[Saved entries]
····················

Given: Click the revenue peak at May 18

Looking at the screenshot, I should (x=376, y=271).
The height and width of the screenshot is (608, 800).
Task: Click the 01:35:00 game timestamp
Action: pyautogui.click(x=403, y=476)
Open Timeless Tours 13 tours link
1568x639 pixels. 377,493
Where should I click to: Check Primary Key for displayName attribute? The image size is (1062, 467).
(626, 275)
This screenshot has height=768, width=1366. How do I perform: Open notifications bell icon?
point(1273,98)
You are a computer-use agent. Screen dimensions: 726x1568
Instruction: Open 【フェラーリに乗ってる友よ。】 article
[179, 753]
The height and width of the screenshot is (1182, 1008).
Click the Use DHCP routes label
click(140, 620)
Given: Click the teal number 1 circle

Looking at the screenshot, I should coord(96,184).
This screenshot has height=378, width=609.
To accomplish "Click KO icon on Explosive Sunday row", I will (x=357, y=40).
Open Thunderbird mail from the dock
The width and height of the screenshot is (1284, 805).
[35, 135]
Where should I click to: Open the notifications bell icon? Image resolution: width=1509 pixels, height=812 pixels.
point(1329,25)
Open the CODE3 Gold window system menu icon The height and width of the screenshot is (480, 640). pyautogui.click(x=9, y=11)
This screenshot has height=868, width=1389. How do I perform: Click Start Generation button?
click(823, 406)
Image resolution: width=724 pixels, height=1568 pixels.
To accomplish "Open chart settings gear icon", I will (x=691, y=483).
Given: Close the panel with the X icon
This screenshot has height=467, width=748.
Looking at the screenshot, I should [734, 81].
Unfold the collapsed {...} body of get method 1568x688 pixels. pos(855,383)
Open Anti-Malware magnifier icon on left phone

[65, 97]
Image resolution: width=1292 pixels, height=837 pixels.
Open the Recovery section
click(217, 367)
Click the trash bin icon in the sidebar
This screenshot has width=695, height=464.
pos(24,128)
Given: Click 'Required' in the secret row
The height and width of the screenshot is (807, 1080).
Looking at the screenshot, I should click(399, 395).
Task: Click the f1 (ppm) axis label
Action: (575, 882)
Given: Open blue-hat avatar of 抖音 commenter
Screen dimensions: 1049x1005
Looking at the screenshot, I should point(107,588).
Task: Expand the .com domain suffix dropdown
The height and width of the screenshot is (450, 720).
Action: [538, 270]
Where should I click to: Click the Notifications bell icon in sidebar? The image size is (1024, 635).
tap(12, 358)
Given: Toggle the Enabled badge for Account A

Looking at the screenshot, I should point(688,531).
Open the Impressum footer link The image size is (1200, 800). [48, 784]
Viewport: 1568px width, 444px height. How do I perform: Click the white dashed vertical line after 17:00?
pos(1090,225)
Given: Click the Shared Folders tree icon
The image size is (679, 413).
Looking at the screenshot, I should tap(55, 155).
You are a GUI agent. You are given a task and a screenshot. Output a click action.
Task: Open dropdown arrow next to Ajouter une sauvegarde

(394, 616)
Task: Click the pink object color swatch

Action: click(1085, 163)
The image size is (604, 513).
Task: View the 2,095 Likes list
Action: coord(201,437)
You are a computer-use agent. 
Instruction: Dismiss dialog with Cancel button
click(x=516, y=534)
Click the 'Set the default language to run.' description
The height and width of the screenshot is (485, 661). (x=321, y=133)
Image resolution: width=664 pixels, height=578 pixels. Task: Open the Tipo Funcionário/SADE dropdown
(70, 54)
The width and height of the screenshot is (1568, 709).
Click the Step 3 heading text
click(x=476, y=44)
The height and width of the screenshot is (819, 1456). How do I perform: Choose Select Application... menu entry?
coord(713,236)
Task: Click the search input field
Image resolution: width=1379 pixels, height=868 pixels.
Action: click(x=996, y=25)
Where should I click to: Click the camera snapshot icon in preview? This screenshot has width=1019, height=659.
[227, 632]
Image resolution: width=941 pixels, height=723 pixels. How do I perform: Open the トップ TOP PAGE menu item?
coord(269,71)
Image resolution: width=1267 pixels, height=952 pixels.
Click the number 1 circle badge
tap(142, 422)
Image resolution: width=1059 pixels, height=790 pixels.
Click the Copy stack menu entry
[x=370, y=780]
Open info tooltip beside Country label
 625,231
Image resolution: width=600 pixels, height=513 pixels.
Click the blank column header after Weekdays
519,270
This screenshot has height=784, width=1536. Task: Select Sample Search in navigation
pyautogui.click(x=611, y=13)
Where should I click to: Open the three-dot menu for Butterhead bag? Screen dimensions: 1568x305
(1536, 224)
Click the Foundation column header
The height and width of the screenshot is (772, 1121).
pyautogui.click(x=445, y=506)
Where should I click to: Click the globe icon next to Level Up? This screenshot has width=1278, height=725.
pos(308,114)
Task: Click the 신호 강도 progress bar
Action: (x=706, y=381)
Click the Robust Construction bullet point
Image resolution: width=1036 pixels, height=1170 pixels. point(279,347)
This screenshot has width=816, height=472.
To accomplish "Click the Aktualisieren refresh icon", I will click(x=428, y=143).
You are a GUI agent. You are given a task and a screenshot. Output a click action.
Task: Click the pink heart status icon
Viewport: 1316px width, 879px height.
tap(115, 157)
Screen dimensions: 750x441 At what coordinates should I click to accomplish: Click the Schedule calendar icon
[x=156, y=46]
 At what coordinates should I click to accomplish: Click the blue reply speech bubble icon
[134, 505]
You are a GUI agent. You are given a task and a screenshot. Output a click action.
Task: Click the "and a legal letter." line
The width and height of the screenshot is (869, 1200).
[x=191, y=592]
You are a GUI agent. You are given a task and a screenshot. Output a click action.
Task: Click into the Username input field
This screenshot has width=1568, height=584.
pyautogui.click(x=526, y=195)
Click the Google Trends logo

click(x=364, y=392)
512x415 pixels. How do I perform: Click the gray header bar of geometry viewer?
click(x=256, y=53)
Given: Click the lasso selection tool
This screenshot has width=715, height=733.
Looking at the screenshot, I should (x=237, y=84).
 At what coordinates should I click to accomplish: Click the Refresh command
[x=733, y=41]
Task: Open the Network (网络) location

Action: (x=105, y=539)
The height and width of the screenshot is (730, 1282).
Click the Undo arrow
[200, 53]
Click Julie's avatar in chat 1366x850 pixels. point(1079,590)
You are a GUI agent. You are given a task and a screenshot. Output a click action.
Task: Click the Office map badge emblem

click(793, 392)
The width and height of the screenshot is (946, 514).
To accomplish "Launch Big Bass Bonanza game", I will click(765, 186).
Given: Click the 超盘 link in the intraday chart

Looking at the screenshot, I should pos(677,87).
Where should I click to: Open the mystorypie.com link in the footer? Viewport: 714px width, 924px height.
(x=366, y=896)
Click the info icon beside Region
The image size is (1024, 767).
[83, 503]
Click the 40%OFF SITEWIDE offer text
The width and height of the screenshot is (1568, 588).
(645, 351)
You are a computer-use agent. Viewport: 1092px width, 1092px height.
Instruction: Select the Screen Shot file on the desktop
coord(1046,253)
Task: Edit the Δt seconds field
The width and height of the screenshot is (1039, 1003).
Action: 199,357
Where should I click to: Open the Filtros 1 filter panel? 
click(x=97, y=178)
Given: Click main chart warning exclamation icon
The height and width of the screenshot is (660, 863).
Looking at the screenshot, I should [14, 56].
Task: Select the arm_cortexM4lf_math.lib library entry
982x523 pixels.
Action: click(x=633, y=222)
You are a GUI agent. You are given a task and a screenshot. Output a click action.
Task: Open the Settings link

····················

## What is required
Would you please return all of the data exactly?

## Response to this exercise
Given: Click the revenue peak at May 18

Looking at the screenshot, I should (x=376, y=271).
The height and width of the screenshot is (608, 800).
Task: Click the 01:35:00 game timestamp
Action: pyautogui.click(x=403, y=476)
Open Timeless Tours 13 tours link
1568x639 pixels. 377,493
Where should I click to: Check Primary Key for displayName attribute? The image size is (1062, 467).
(626, 275)
This screenshot has height=768, width=1366. How do I perform: Open notifications bell icon?
point(1273,98)
You are a computer-use agent. Screen dimensions: 726x1568
Instruction: Open 【フェラーリに乗ってる友よ。】 article
[179, 753]
The height and width of the screenshot is (1182, 1008).
Click the Use DHCP routes label
click(140, 620)
Given: Click the teal number 1 circle

Looking at the screenshot, I should coord(96,184).
This screenshot has height=378, width=609.
To accomplish "Click KO icon on Explosive Sunday row", I will (x=357, y=40).
Open Thunderbird mail from the dock
The width and height of the screenshot is (1284, 805).
[35, 135]
Where should I click to: Open the notifications bell icon? Image resolution: width=1509 pixels, height=812 pixels.
point(1329,25)
Open the CODE3 Gold window system menu icon The height and width of the screenshot is (480, 640). pyautogui.click(x=9, y=11)
This screenshot has height=868, width=1389. How do I perform: Click Start Generation button?
click(823, 406)
Image resolution: width=724 pixels, height=1568 pixels.
To accomplish "Open chart settings gear icon", I will (x=691, y=483).
Given: Close the panel with the X icon
This screenshot has height=467, width=748.
Looking at the screenshot, I should [734, 81].
Unfold the collapsed {...} body of get method 1568x688 pixels. pos(855,383)
Open Anti-Malware magnifier icon on left phone

[65, 97]
Image resolution: width=1292 pixels, height=837 pixels.
Open the Recovery section
click(217, 367)
Click the trash bin icon in the sidebar
This screenshot has width=695, height=464.
pos(24,128)
Given: Click 'Required' in the secret row
The height and width of the screenshot is (807, 1080).
Looking at the screenshot, I should click(399, 395).
Task: Click the f1 (ppm) axis label
Action: (575, 882)
Given: Open blue-hat avatar of 抖音 commenter
Screen dimensions: 1049x1005
Looking at the screenshot, I should point(107,588).
Task: Expand the .com domain suffix dropdown
The height and width of the screenshot is (450, 720).
Action: [538, 270]
Where should I click to: Click the Notifications bell icon in sidebar? The image size is (1024, 635).
tap(12, 358)
Given: Toggle the Enabled badge for Account A

Looking at the screenshot, I should point(688,531).
Open the Impressum footer link The image size is (1200, 800). [48, 784]
Viewport: 1568px width, 444px height. How do I perform: Click the white dashed vertical line after 17:00?
pos(1090,225)
Given: Click the Shared Folders tree icon
The image size is (679, 413).
Looking at the screenshot, I should tap(55, 155).
You are a GUI agent. You are given a task and a screenshot. Output a click action.
Task: Open dropdown arrow next to Ajouter une sauvegarde

(394, 616)
Task: Click the pink object color swatch

Action: click(1085, 163)
The image size is (604, 513).
Task: View the 2,095 Likes list
Action: coord(201,437)
You are a computer-use agent. 
Instruction: Dismiss dialog with Cancel button
click(x=516, y=534)
Click the 'Set the default language to run.' description
The height and width of the screenshot is (485, 661). (x=321, y=133)
Image resolution: width=664 pixels, height=578 pixels. Task: Open the Tipo Funcionário/SADE dropdown
(70, 54)
The width and height of the screenshot is (1568, 709).
Click the Step 3 heading text
click(x=476, y=44)
The height and width of the screenshot is (819, 1456). How do I perform: Choose Select Application... menu entry?
coord(713,236)
Task: Click the search input field
Image resolution: width=1379 pixels, height=868 pixels.
Action: click(x=996, y=25)
Where should I click to: Click the camera snapshot icon in preview? This screenshot has width=1019, height=659.
[227, 632]
Image resolution: width=941 pixels, height=723 pixels. How do I perform: Open the トップ TOP PAGE menu item?
coord(269,71)
Image resolution: width=1267 pixels, height=952 pixels.
Click the number 1 circle badge
tap(142, 422)
Image resolution: width=1059 pixels, height=790 pixels.
Click the Copy stack menu entry
[x=370, y=780]
Open info tooltip beside Country label
 625,231
Image resolution: width=600 pixels, height=513 pixels.
Click the blank column header after Weekdays
519,270
This screenshot has height=784, width=1536. Task: Select Sample Search in navigation
pyautogui.click(x=611, y=13)
Where should I click to: Open the three-dot menu for Butterhead bag? Screen dimensions: 1568x305
(1536, 224)
Click the Foundation column header
The height and width of the screenshot is (772, 1121).
pyautogui.click(x=445, y=506)
Where should I click to: Click the globe icon next to Level Up? This screenshot has width=1278, height=725.
pos(308,114)
Task: Click the 신호 강도 progress bar
Action: (x=706, y=381)
Click the Robust Construction bullet point
Image resolution: width=1036 pixels, height=1170 pixels. point(279,347)
This screenshot has width=816, height=472.
To accomplish "Click the Aktualisieren refresh icon", I will click(x=428, y=143).
You are a GUI agent. You are given a task and a screenshot. Output a click action.
Task: Click the pink heart status icon
Viewport: 1316px width, 879px height.
tap(115, 157)
Screen dimensions: 750x441 At what coordinates should I click to accomplish: Click the Schedule calendar icon
[x=156, y=46]
 At what coordinates should I click to accomplish: Click the blue reply speech bubble icon
[134, 505]
You are a GUI agent. You are given a task and a screenshot. Output a click action.
Task: Click the "and a legal letter." line
The width and height of the screenshot is (869, 1200).
[x=191, y=592]
You are a GUI agent. You are given a task and a screenshot. Output a click action.
Task: Click into the Username input field
This screenshot has width=1568, height=584.
pyautogui.click(x=526, y=195)
Click the Google Trends logo

click(x=364, y=392)
512x415 pixels. How do I perform: Click the gray header bar of geometry viewer?
click(x=256, y=53)
Given: Click the lasso selection tool
This screenshot has width=715, height=733.
Looking at the screenshot, I should (x=237, y=84).
 At what coordinates should I click to accomplish: Click the Refresh command
[x=733, y=41]
Task: Open the Network (网络) location

Action: (x=105, y=539)
The height and width of the screenshot is (730, 1282).
Click the Undo arrow
[200, 53]
Click Julie's avatar in chat 1366x850 pixels. point(1079,590)
You are a GUI agent. You are given a task and a screenshot. Output a click action.
Task: Click the Office map badge emblem

click(793, 392)
The width and height of the screenshot is (946, 514).
To accomplish "Launch Big Bass Bonanza game", I will click(765, 186).
Given: Click the 超盘 link in the intraday chart

Looking at the screenshot, I should pos(677,87).
Where should I click to: Open the mystorypie.com link in the footer? Viewport: 714px width, 924px height.
(x=366, y=896)
Click the info icon beside Region
The image size is (1024, 767).
[83, 503]
Click the 40%OFF SITEWIDE offer text
The width and height of the screenshot is (1568, 588).
(645, 351)
You are a computer-use agent. Viewport: 1092px width, 1092px height.
Instruction: Select the Screen Shot file on the desktop
coord(1046,253)
Task: Edit the Δt seconds field
The width and height of the screenshot is (1039, 1003).
Action: 199,357
Where should I click to: Open the Filtros 1 filter panel? 
click(x=97, y=178)
Given: Click main chart warning exclamation icon
The height and width of the screenshot is (660, 863).
Looking at the screenshot, I should [14, 56].
Task: Select the arm_cortexM4lf_math.lib library entry
982x523 pixels.
Action: click(x=633, y=222)
You are a GUI agent. You are given a task and a screenshot. Output a click action.
Task: Open the Settings link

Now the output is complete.